Herradero en la ganadería castellonense de Pedro Jovaní

A más de 60 kilómetros al norte de Castellón se encuentra el municipio de Sant Mateu, la capital histórica del Maestrazgo, donde pasta la vacada de Pedro Jovaní. Aunque no queda lejos el mar, la finca La Fonteta se ubica en una zona de interior montañosa, con clima mediterráneo y que, aunque carece de pastos extensivos, su propietario la ha adecuado para que sus astados se críen con todas las comodidades al abrigo de los olivos, que tan buen aceite producen en esta comarca. Campos de olivos que, en estos tiempos del frío, es todo un reclamo para los estorninos cuyas bandadas tintan de negro el cielo y los verdes campos plantados de cebada, que crece vigorosa al amparo de un lluvioso invierno.

Diciembre es mes para las tareas de campo, entre ellas, el herradero, un bautismo de fuego para los recién nacidos, que llevarán en su costillar y paletilla sus señas de identidad de por vida. El ganadero Pedro Jovaní aprovechó estos días festivos para marcar casi cuarenta astados, entre machos y hembras, del guarismo 2.

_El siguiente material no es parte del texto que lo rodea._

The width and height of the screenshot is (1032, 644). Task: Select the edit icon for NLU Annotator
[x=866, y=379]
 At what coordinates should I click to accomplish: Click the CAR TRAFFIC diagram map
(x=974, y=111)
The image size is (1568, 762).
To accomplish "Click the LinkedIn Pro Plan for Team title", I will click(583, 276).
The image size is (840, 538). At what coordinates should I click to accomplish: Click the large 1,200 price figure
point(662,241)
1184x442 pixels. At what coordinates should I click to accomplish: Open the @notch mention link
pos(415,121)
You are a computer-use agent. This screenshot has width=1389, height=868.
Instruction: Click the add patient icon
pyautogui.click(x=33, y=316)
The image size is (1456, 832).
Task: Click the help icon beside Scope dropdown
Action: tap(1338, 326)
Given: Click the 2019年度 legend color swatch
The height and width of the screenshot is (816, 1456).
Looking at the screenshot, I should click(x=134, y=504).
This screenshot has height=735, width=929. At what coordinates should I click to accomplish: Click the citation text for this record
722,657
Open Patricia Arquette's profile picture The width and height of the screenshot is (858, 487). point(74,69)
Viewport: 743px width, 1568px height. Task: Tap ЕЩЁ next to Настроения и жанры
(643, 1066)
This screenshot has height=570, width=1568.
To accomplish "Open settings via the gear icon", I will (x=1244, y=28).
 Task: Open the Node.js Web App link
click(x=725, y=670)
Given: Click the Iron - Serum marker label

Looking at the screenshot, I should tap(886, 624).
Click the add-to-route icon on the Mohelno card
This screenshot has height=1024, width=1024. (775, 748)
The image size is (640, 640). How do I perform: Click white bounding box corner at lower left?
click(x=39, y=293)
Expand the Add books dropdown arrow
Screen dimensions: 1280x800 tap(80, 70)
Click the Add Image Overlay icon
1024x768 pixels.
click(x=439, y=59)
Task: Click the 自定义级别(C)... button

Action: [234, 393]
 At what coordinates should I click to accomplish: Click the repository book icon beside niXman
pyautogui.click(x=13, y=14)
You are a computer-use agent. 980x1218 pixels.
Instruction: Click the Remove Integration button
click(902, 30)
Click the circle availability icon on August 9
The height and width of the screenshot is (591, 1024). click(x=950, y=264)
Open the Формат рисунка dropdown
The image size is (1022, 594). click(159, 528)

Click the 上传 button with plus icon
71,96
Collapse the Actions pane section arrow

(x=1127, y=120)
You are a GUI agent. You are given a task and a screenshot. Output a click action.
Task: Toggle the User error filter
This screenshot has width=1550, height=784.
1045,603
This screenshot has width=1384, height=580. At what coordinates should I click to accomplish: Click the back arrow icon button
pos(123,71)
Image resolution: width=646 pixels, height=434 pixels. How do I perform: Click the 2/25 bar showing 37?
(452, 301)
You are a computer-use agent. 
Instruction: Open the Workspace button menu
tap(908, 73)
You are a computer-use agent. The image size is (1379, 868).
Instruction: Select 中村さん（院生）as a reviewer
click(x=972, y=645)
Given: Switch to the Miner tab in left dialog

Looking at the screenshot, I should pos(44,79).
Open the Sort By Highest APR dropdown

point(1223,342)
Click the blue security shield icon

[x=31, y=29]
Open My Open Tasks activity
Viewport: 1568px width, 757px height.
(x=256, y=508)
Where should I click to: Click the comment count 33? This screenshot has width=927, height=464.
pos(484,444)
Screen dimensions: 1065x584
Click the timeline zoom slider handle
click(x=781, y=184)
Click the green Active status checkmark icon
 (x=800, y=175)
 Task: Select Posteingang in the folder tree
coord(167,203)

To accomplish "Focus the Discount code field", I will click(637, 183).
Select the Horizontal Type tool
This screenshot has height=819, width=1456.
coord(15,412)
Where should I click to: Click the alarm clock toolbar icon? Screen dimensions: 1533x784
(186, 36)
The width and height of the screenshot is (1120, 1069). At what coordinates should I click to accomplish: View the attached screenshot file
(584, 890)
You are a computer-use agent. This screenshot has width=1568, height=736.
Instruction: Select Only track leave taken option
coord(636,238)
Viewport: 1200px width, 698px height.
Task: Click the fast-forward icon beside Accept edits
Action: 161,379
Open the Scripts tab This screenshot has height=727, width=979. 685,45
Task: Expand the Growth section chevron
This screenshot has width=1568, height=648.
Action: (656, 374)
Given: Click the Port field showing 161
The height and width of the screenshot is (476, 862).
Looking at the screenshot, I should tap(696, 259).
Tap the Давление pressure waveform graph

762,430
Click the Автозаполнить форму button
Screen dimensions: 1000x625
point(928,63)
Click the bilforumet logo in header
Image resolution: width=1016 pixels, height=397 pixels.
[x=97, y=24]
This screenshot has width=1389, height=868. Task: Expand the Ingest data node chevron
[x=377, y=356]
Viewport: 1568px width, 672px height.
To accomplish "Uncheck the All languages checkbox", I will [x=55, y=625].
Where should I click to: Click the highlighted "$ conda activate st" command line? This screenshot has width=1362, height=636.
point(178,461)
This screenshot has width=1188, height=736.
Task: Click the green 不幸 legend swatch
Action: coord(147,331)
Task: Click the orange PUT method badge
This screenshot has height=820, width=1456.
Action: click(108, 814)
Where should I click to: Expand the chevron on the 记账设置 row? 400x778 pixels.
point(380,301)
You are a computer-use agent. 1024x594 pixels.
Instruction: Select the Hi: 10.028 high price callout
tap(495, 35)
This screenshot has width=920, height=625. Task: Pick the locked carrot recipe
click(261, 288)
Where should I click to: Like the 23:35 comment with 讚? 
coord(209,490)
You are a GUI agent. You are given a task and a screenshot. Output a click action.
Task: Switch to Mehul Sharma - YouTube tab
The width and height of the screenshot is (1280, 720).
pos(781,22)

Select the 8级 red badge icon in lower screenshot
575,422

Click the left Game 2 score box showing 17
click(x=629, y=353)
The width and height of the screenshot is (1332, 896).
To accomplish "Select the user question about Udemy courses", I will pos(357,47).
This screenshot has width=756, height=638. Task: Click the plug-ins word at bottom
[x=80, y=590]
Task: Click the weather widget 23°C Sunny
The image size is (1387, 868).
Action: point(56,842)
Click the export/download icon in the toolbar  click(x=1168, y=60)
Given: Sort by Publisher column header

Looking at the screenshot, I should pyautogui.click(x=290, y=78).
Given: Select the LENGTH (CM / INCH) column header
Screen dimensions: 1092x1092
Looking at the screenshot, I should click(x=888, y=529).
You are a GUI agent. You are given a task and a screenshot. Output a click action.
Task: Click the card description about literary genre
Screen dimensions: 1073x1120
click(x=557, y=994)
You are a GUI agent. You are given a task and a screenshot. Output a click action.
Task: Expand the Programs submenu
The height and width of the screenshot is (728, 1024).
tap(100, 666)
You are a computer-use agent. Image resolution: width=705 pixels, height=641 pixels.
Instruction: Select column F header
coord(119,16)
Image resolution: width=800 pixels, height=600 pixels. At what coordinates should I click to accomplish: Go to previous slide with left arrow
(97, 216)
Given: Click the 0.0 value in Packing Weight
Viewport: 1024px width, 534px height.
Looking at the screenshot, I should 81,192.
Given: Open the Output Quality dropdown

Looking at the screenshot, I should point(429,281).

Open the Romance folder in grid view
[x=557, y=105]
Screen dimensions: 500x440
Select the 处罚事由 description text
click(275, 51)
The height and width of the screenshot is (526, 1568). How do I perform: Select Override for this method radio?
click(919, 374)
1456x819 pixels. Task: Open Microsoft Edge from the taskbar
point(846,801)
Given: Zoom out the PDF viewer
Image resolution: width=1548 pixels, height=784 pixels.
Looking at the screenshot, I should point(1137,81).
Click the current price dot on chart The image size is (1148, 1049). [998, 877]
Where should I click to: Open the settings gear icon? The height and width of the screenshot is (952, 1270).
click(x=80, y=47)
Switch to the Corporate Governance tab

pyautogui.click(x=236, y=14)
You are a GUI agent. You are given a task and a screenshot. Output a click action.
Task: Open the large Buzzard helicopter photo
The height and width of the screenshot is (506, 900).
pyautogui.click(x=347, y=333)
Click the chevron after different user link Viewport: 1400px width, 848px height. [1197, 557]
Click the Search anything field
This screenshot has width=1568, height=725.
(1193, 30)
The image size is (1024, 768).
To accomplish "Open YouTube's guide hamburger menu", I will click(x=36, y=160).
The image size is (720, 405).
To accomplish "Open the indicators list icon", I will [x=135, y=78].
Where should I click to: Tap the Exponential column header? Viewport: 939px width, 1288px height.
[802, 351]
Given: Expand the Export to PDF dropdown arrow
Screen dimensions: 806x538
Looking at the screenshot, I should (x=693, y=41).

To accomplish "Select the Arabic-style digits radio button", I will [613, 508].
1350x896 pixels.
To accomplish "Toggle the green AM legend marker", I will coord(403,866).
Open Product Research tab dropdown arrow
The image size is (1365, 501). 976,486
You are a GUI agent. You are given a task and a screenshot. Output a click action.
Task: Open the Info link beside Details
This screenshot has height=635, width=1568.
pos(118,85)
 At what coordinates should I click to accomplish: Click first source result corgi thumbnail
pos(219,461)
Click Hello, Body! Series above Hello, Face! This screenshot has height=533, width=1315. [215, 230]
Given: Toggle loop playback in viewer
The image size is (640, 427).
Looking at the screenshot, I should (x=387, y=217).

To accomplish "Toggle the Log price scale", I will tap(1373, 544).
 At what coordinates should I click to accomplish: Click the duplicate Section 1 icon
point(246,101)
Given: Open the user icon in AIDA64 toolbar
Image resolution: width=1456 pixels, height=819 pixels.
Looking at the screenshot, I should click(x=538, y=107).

El herradero en esta casa se realiza a la antigua usanza, derribando “a brazo” los becerros. Pedro marca su hierro, una J muy singular, en honor a su apellido. Le ayuda a marcar la A de la Asociación de Ganaderías de Lidia un gran picador de toros, Francisco Pons “Puchano”; y derriba de manera magistral el novillero sin picadores Varea, que días atrás demostró en un tentadero de machos ante un toro de vacas de esta ganadería, el buen corte de torero que posee. Todo se realiza con limpieza y coordinación en una labor que se vive con mucha pasión por los participantes. Concluye el herradero con un ritual sagrado, esperar a lo Tancredo las dos últimas añojas en la plaza de tientas. Todos cumplen en silencio y en vilo, ni un respiro hasta que el ganadero da la voz para que se pueda derribar la becerra.

Cargada de tintes de la tierra tuvo la gastronomía, parte esencial en esta fiesta. Repostería salada para almorzar donde la estrella son los “chimos” rellenos de tomate, todo un “Bocatto di Cardinale”; y previo a la paella, un aperitivo tan sencillo como exquisito, unas patatas bravas que en esta casa tienen categoría y distinción.

Es Pedro un ganadero de desmedida afición, apasionado, cabal y luchador. Su buen hacer en la selección está viendo sus frutos, sacando lo mejor del encaste Torrestrella –vía Cayetano Muñoz- en un toro que permite expresarse a los toreros por su calidad pero que a la vez, logra emocionar al aficionado por su transmisión.